Given text:

________

Have you ever felt like you were teetering on the brink of emotional burnout? You’re not alone. New research for World Mental Health Day found that one-third of UK people are either burnt out or very close to it. And experts say the situation is like a mental health ‘ticking time bomb’.
The ‘Burnout’ Snapshot survey discovered that almost half of respondents had taken at least one day off work due to stress in the past two years and almost one-fifth had taken six or more days off because of it. Other new research, carried out by the Business in the Community charity, found that 60 per cent of UK employees have experienced mental health issues such as anxiety, stress and depression.
Susan Scott, psychologist and author of ‘How To Prevent Burnout’, says the research shows that the UK’s mental health is a ‘ticking time bomb’. She says: “A massive 39 per cent are either very close to burn out or are burnt out. That’s shocking and organisations need to wake up to this. The workplace focuses on performance management and engagement but is completely missing the point about wellbeing when this is what they should really be concerned about.”

________

Data for analysis:
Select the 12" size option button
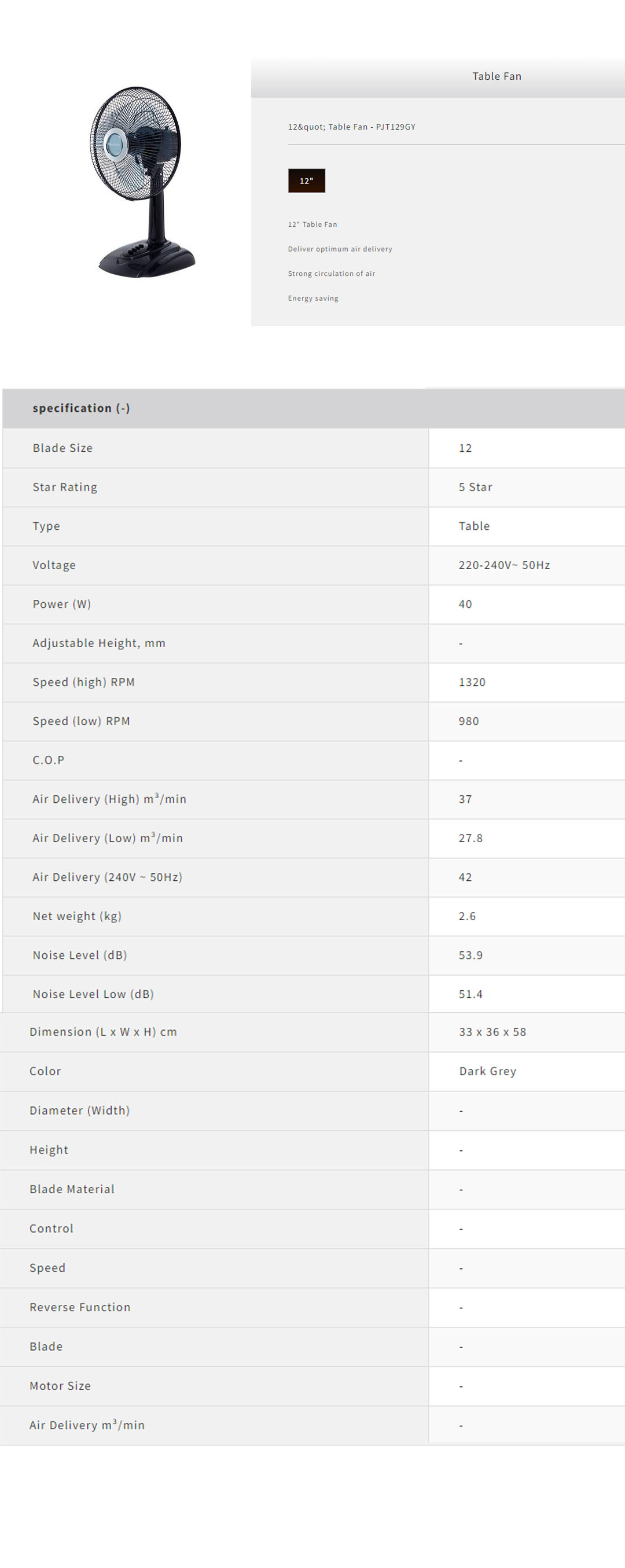This screenshot has width=625, height=1568. [306, 181]
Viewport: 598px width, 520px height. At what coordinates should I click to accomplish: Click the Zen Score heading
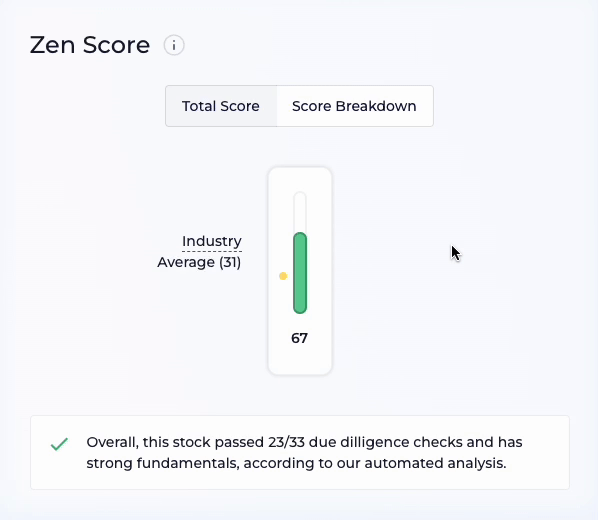pyautogui.click(x=90, y=45)
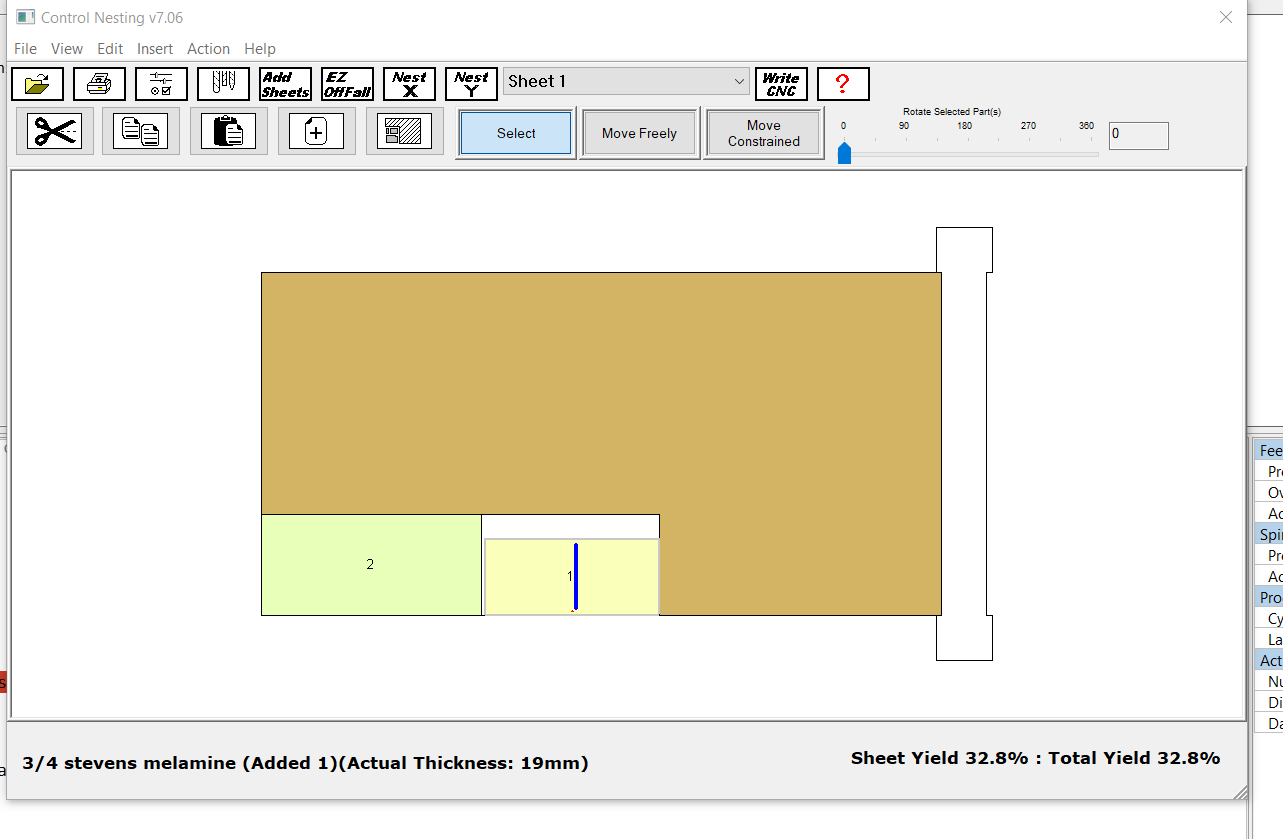This screenshot has height=839, width=1283.
Task: Switch to Move Freely mode
Action: point(639,133)
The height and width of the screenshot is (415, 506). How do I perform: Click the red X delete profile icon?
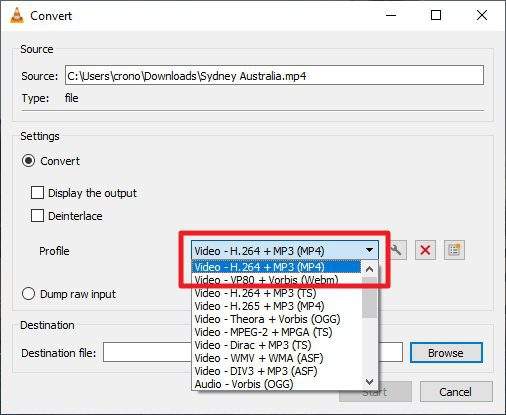(425, 250)
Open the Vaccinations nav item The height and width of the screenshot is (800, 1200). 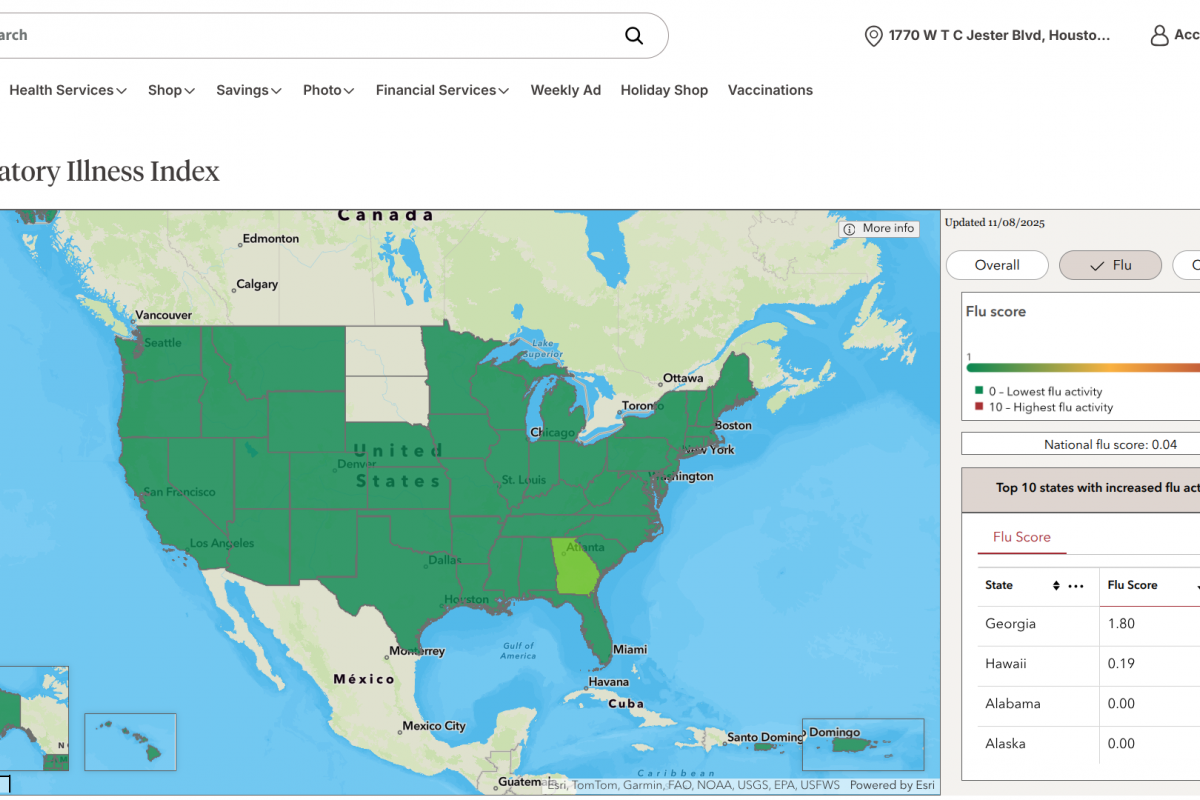770,90
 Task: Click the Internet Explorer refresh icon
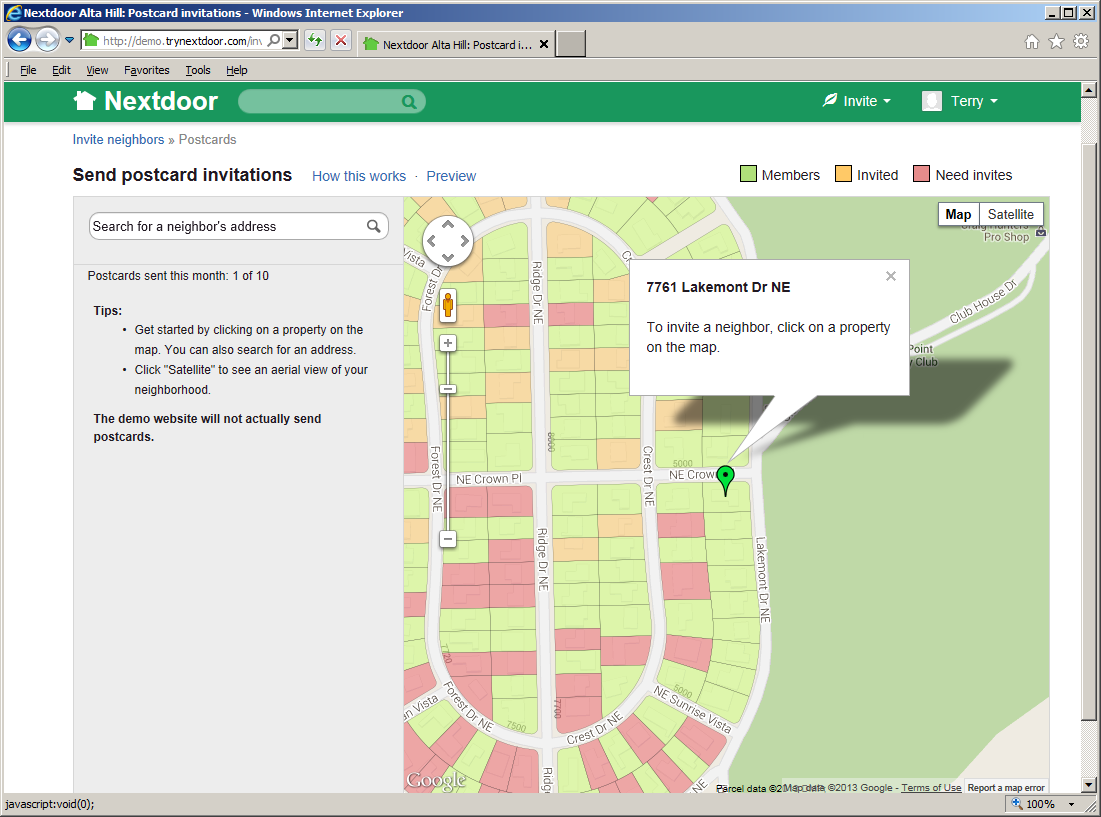[317, 40]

________

Problems and tasks:
a - According to the burnout article, what share of UK employees has experienced mental health issues in the research by the Business in the Community charity?
b - List the mental health issues that the burnout article names as examples.
c - Carry on writing the burnout article from its final sentence.
The rows come from a different source than the burnout article.

Answers for this exercise:
a - 60 percent of UK employees.

b - Anxiety, stress and depression.

c -
Employers have a vital role to play in looking after their employees’ mental wellbeing (a key message of this year’s awareness day), but what can we do to help ourselves? Here are some tips the experts shared with The Colour File on how to keep mentally well.
- Be aware of ‘overload’ in your life
Dr Rafael Euba, consultant psychiatrist at The London Psychiatry Centre, says one of the most important aspects of stress management is recognition. He says: “Ask yourself, ‘Do I dread starting the day? Do I have to multitask in order to be able to cope? Am I always tense? Do I have trouble sleeping, or digesting my meals? Am I irritable with my partner? Do I have problems concentrating?’ We need to assess our lives and recognize the parts that are overloaded. We then need to either unload (if possible, of course) or otherwise seek support.”
- Nurture your body and mind
Helen Rutherford, counsellor and clinical supervisor at digital healthcare company babylon health, says: “Mental and physical health go hand in hand; when you’re feeling fit and making the right nutritional choices, you will automatically see improvements in the way you feel physically and mentally.” Eat well, exercise regularly and keep active. Avoid too much alcohol and caffeine and get good-quality sleep.
- Develop a good support network
“We all go off the radar at times but staying connected with family and friends is one of the foundations of good wellbeing,” says Helen. Having a support network of people you can trust for honest advice and who make you feel good about yourself is one of the best ways to deal with life’s ups and downs.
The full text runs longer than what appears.